Date of Report (Date of earliest event reported):  May 18, 2007

RIGEL PHARMACEUTICALS, INC.
(Exact name of registrant as specified in its charter)

Delaware
(State or other jurisdiction of incorporation)

0-29889

 

94-3248524

(Commission File No.)

 

(IRS Employer Identification No.)

 

1180 Veterans Boulevard
South San Francisco, CA 94080
(Address of principal executive offices and zip code)

Registrant’s telephone number, including area code: (650) 624-1100

Check the appropriate box below if the Form 8-K filing is intended to simultaneously satisfy the filing obligation of the registrant under any of the following provisions (see General Instruction A.2. below):

o               Written communications pursuant to Rule 425 under the Securities Act (17 CFR 230.425)

o               Soliciting material pursuant to Rule 14a-12 under the Exchange Act (17 CFR 240.14a-12)

o               Pre-commencement communications pursuant to Rule 14d-2(b) under the Exchange Act (17 CFR 240.14d-2(b))

o               Pre-commencement communications pursuant to Rule 13e-4(c) under the Exchange Act (17 CFR 240.13e-4(c))

 




Item 8.01.              Other Events.

Rigel Pharmaceuticals, Inc. (the “Company”) has distributed to its stockholders a proxy statement for its 2007 Annual Meeting of Stockholders to be held on May 31, 2007. Proposal 2 included in the proxy statement relates to approval of an amendment to the Company’s 2000 Equity Incentive Plan (the “2000 Plan”), as set forth in the proxy statement.

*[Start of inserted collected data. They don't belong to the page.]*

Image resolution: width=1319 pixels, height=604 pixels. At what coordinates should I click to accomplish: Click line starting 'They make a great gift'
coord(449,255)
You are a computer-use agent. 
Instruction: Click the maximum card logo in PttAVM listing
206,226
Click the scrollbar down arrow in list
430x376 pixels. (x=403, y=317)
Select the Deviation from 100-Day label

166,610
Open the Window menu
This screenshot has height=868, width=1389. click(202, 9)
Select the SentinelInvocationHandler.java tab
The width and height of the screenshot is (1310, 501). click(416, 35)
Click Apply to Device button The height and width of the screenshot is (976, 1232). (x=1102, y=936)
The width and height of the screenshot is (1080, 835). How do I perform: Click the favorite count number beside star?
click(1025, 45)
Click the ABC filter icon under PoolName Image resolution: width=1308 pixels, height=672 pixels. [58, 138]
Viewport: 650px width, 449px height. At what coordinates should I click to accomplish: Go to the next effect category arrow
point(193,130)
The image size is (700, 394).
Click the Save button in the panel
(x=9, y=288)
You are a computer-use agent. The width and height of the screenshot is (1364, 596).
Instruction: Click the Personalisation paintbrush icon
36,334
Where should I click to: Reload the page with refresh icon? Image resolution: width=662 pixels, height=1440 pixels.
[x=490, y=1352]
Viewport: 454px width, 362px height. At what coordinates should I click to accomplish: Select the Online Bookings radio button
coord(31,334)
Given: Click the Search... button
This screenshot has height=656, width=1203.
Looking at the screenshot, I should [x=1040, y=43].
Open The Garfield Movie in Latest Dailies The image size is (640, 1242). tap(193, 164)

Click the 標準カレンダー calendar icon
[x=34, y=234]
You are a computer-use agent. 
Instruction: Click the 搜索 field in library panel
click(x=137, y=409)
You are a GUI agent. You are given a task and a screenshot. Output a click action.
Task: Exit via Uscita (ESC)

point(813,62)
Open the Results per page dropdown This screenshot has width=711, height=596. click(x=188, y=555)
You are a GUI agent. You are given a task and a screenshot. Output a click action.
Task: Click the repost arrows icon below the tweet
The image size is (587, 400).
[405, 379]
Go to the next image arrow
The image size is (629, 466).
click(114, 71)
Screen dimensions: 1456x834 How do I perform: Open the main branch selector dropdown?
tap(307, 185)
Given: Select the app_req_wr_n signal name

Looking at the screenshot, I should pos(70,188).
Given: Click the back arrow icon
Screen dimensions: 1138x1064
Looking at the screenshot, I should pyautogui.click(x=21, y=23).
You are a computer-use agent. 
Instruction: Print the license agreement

In connection with its stock-based compensation programs, the Company seeks to balance the need to maintain a talented resource pool in a highly competitive business with efforts to closely monitor the Company’s stock award “burn rate,” which is defined as the number of shares subject to stock awards granted in a fiscal year divided by the gross number of shares of common stock outstanding at the end of that fiscal year. In connection with the 2006 amendment to the 2000 Plan, the Company’s Board of Directors committed to its stockholders that for the next three fiscal years, beginning with the fiscal year ending December 31, 2006, the total “burn rate” under the 2000 Plan and the Company’s 2000 Non-Employee Directors’ Stock Option Plan would not exceed 5.57% per year on average.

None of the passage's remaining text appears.